А вчера — здравствуйте! — объявляется Маринка. У нее отпуск и она хочет путешествовать по горам. Одна. Девица среди аборигенов — одна. Опупеть можно. Мы ее отговаривали, отговаривали, а потом обозлились, посадили на машину и отправили на Гору — пусть, делает что хочет. Слава богу — совершеннолетняя, скоро; тридцать стукнет. Вздорное существо.

Однако надо паковаться.

Мы упаковались полностью к семи вечера. На нашу долю пришлось четыре ящика: ящик с телескопом, ящик с головкой телескопа, с треногой и прочим, ящик с барахлом вроде кастрюль и чайников и ящик с едой. Пока он правда без еды, но завтра с утра мы поедем на базар и всё там купим. Всё это мы погрузили в машину, на ящики навалили тюки со спальными мешками и с палатками, а всё сверху прикрыли толстой кошмой. Я попробовал как это будет — сидеть на этой горе. Ничего, только голова упирается в брезентовую крышу и скользко — всё время съезжаешь на пол.

— Ничего, — сказал фельдмаршал. — Перебьешься.

— Ты только не воображай, что всё время будешь ехать на переднем сиденье, — сказал я. — Я веду дневник и должен накапливать впечатления. А сзади ничего не видно, кроме твоего затылка.

Он промолчал и пошел на вечерний сеанс связи с Горой. Телефона тут нет, связь по радио. Три сеанса в день. И на каждый сеанс он ходит, чтобы быть в курсе всех местных дел. Есть у него такая привычка — быть в курсе. Он даже зачитывается местными газетами, состоящими, по-моему, из одних опечаток.

А я отправился смотреть как Мишка с Володей грузятся на свою машину. Володя — здоровенный краснолицый мужчина, шофер первого класса. Говорит он мало и косноязычно и в основном — но матерному. Но сейчас он под мухой и все время погогатывает. Он рассказывает, как прицепился к одной тут, местной, а она, сука, говорит, что только за деньги, ну я и послал ее на…. К Мишке он и относится без всякого уважения, хотя Мишка ему начальник. Впрочем он ни к кому не относится с уважением. По-моему, ему очень трудно говорить нашему фельдмаршалу «вы» и звать его по имени-отчеству.
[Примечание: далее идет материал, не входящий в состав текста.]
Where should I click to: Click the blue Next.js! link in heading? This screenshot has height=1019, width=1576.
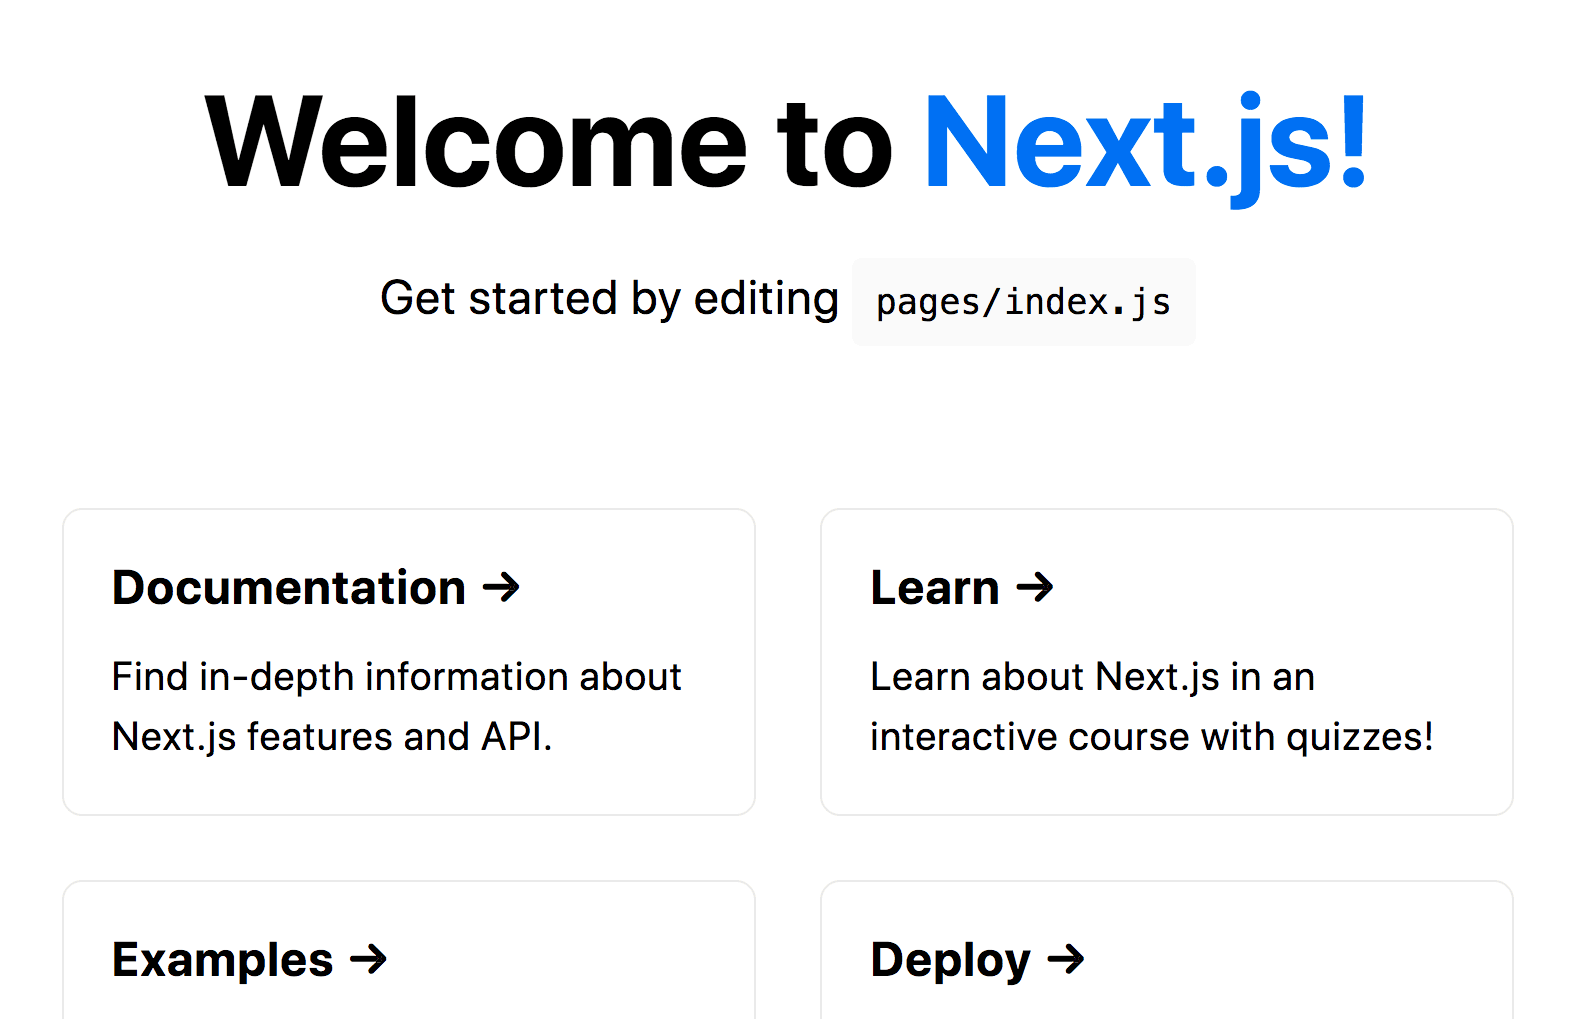pos(1145,142)
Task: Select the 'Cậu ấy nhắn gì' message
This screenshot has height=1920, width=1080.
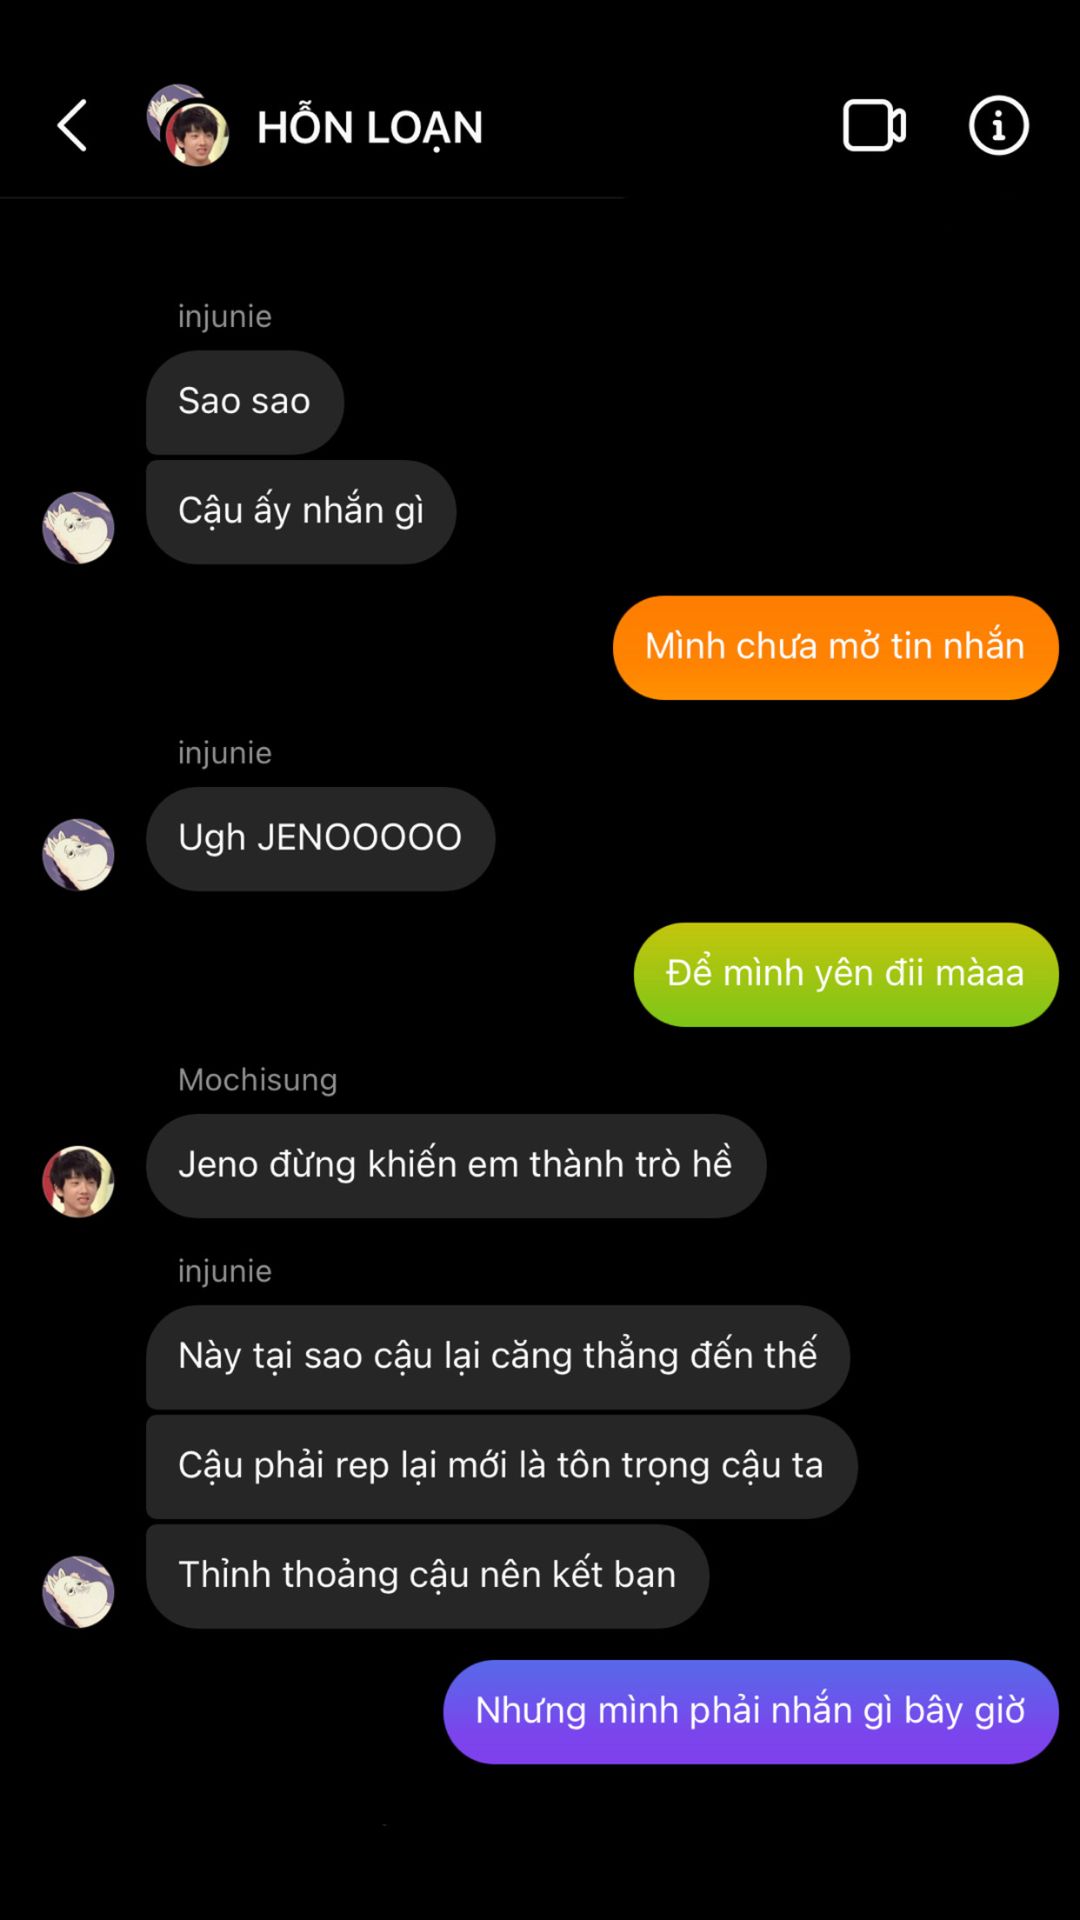Action: 301,512
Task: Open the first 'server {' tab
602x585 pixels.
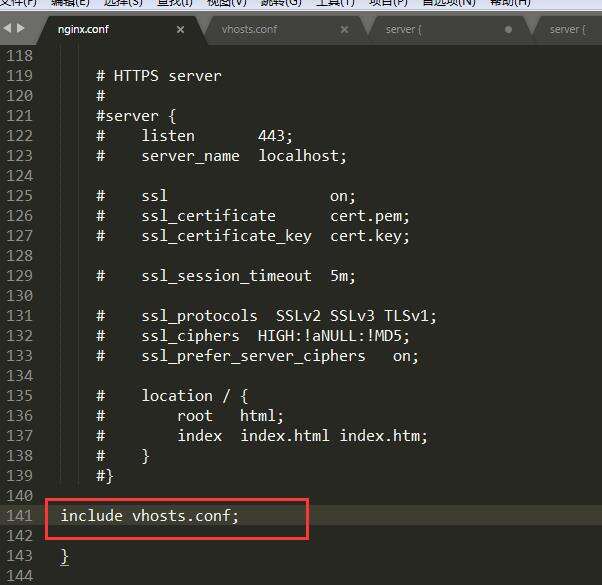Action: point(403,30)
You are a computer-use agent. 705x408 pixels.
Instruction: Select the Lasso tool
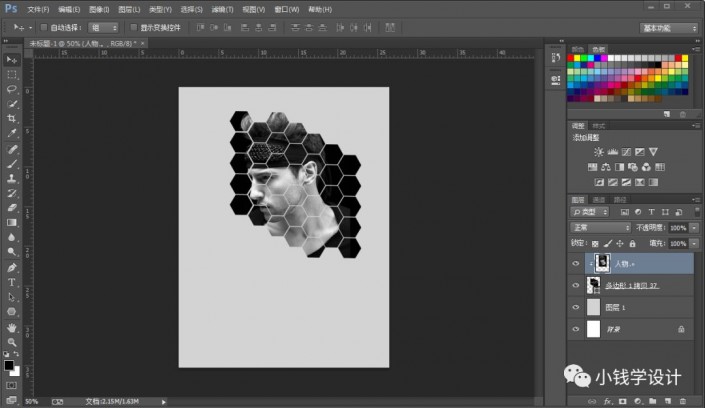tap(12, 89)
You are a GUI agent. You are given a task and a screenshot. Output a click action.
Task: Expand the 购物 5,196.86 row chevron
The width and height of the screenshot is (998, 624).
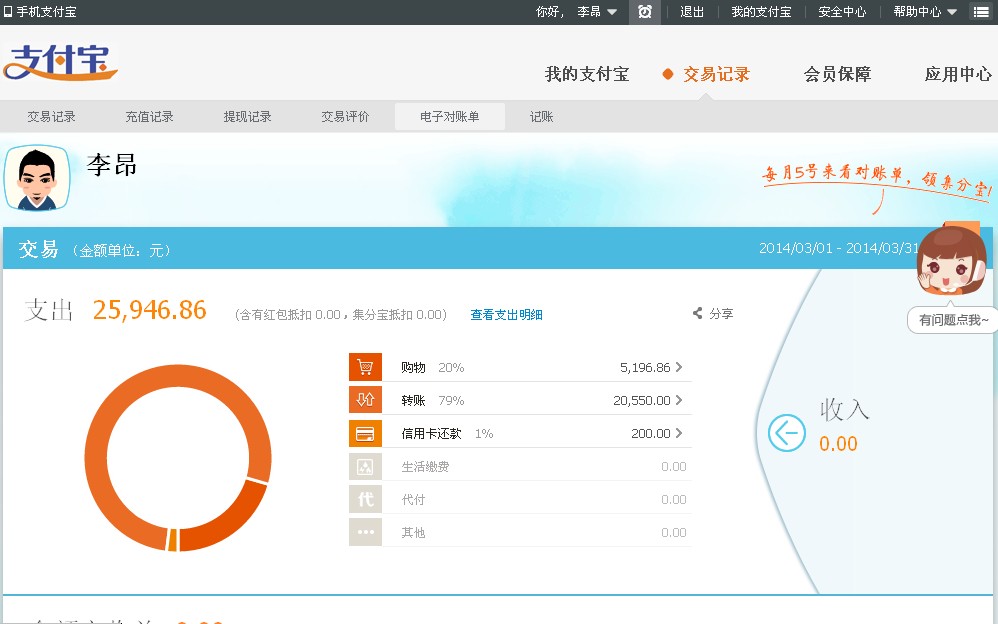679,367
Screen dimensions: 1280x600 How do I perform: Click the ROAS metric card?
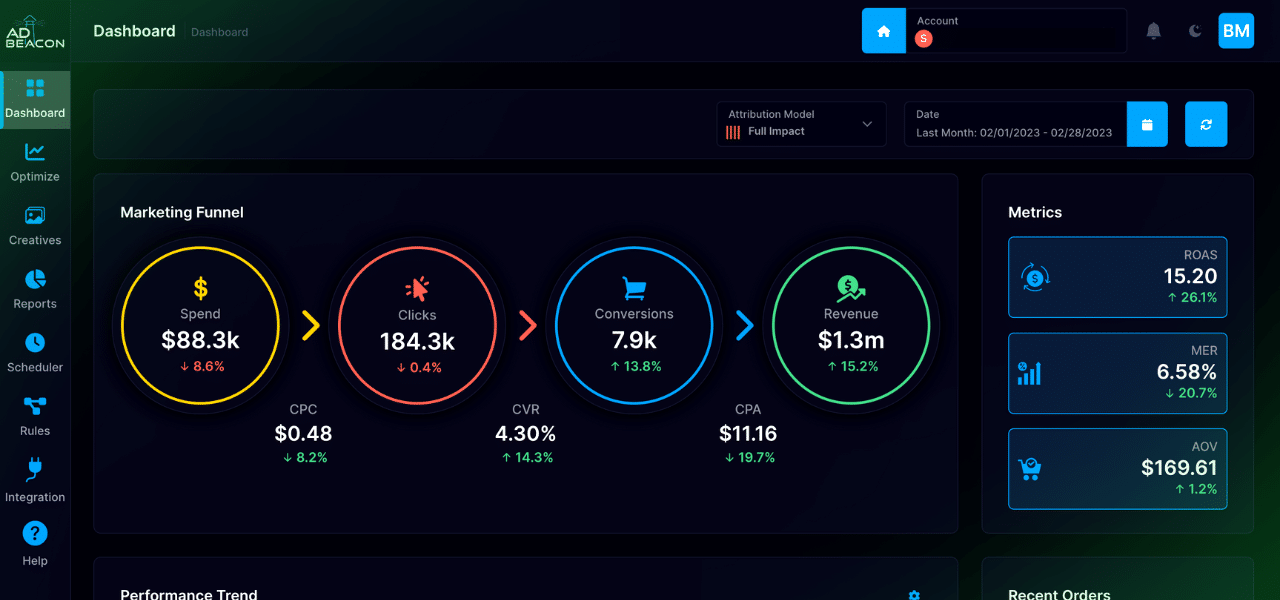tap(1117, 277)
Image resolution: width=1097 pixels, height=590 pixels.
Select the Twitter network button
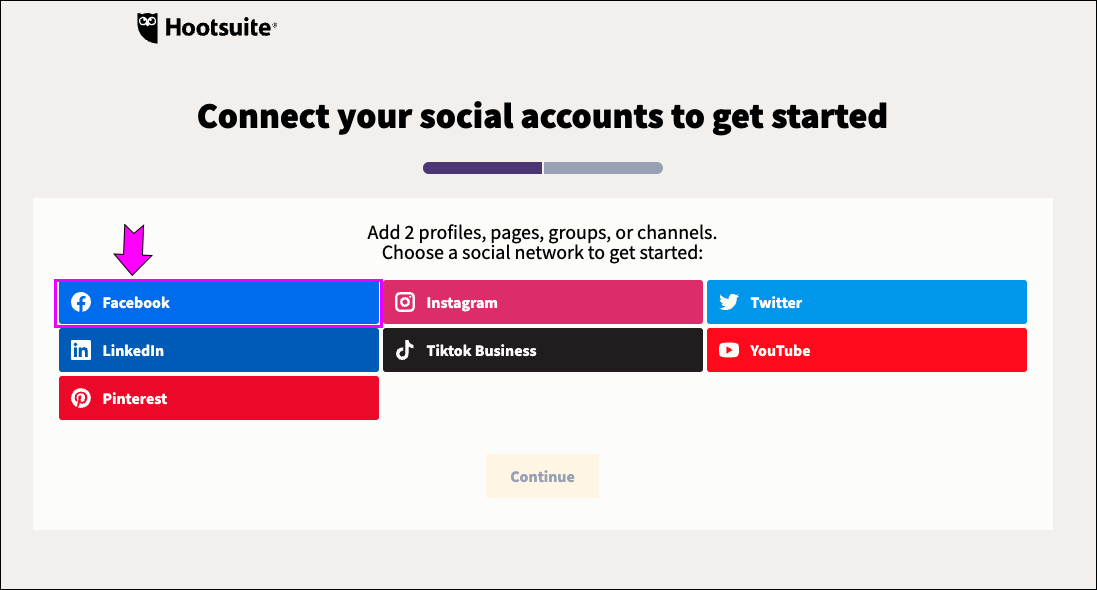click(867, 303)
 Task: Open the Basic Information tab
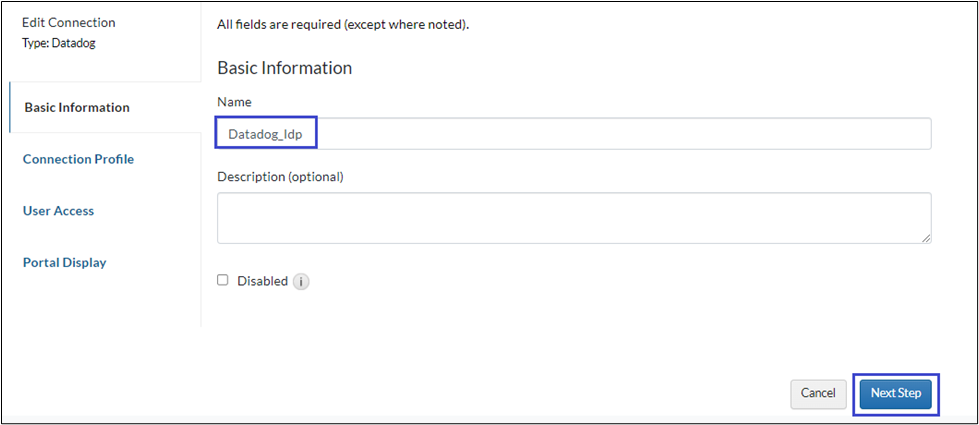click(x=77, y=108)
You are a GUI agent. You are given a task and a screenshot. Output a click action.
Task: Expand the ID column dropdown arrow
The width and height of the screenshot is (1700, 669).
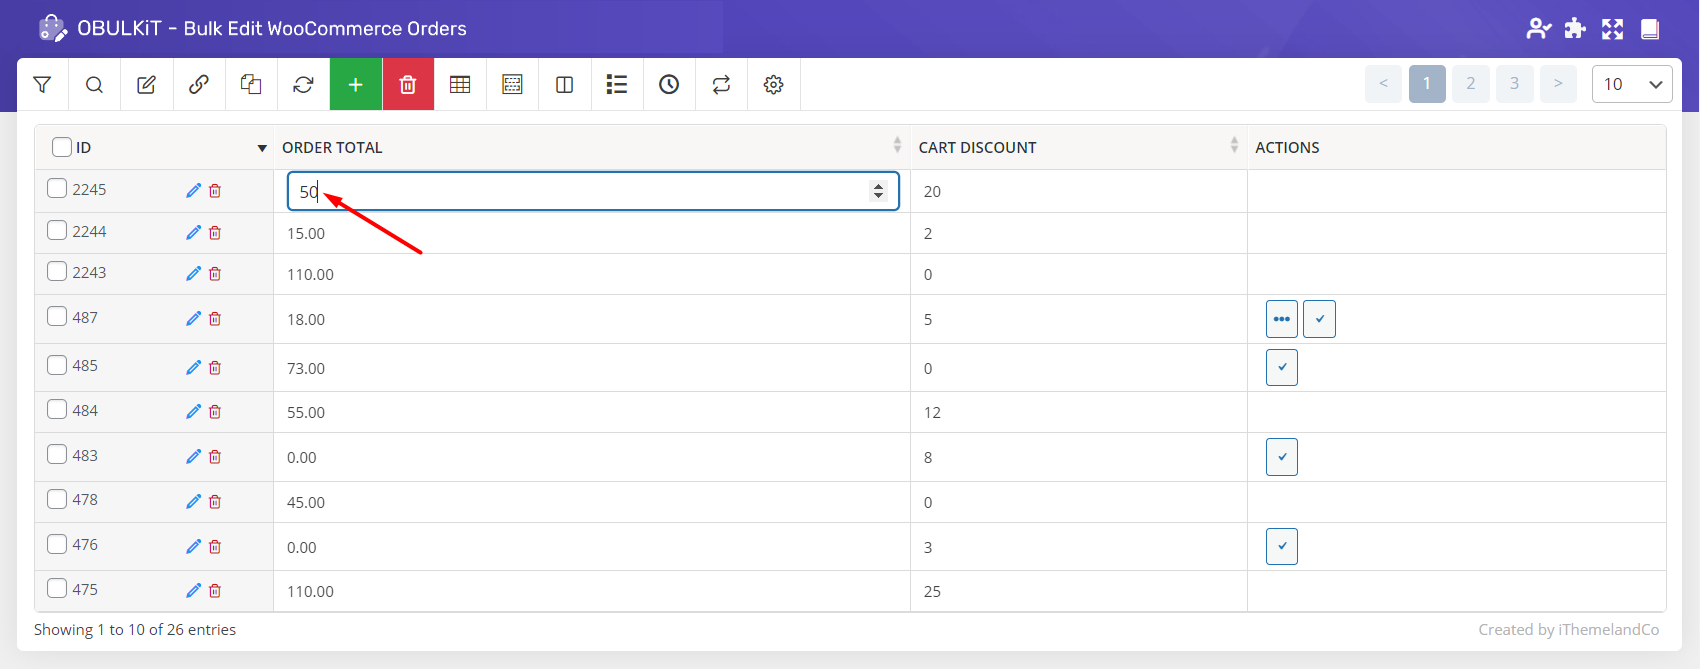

И еще труднее удерживаться при этом от некоторых слов, к которым он привык. Поэтому он, скажем, говорит: «Ну так, Виктор Борисович, где я достану здесь рессору?..» и после этого еще немножко шевелит губами — беззвучно, но понятно.

Погрузили мы Мишку, пришел Витя, отозвал Мишку в сторону и долго с ним беседовал — Мишка кивал и приговаривал: «Ну ясно, ну понятно». Володя возился в кузове, приматывая к бортам ящички, потом вылез и сказал угрюмо:

— Поедем или нет? Ночью, что ли, ехать? — и беззвучно пошевелил губами.

Мишка оторвался от Вити и полез в кабину, крича: «Ну, все ясно!» У него был очень деловой и сосредоточенный вид, словно он немедленно хочет приступить к исполнению каких-нибудь обязанностей. В таком состоянии он обычно начинает говорить отрывисто и мужественно. Это просто замечательно, что не я начальник, а Витя.

Витя отозвал в сторону Володю и принялся ему что-то втолковывать. Володя бурчал неразборчивое. Потом Витя потряс ему рук и он забрался за руль и включил двигатель. Двигатель зарычал. Я помахал рукой. Грузовик тяжело тронулся и, встряхиваясь на гравии, пополз вокруг дома — на выход к воротам. Сзади было видно, как фургон перекашивает при каждом толчке, то вправо, то влево. Было уже темно, и Володя включил свет. Мы с Витей стояли рядом; и смотрели, как пляшет рубиновый огонек и в свете фар клубите желтая пыль. Грузовик выполз на улицу и около самых ворот остановился. Хлопнула дверца.

— Вот резинщики, — сказал Витя.

Снова хлопнула дверца, и грузовик покатил вниз по улице, а потом свернул налево.

Я посмотрел на небо. Там были низкие черные тучи с просветами. В просветах мигали крупные южные звезды. На нос упала капля.

— Я тебя поздравляю, — сказал я. — Дождик.

— Ничего. Пройдут. На Бермамыт дорога проходимая в любое время. — Он помолчал и добавил: — Мишка, мерзавец, пьяный.

— Володя тоже.

— Вот сволочи, — сказал фельдмаршал.

2 июля. Сегодня в шесть утра мы встали, умылись, оделись, и я пошел будить шофера Юру, который вернулся вчера очень поздно, Он зашел к нам посмотреть, как мы читаем газеты, лежа на кроватях, и грызем семечки. От него пахло вином, но Витя только носом повел и ничего не счел нужным отмечать. Юра был очень веселый. Блестел глазами, блестел зубами и демонстрировал свой ослепительно синий свитер заграничного производства. Он было наладился рассказывать, как провел день, но фельдмаршал отослал его спать, сказав, что будет будить без пощады в шесть.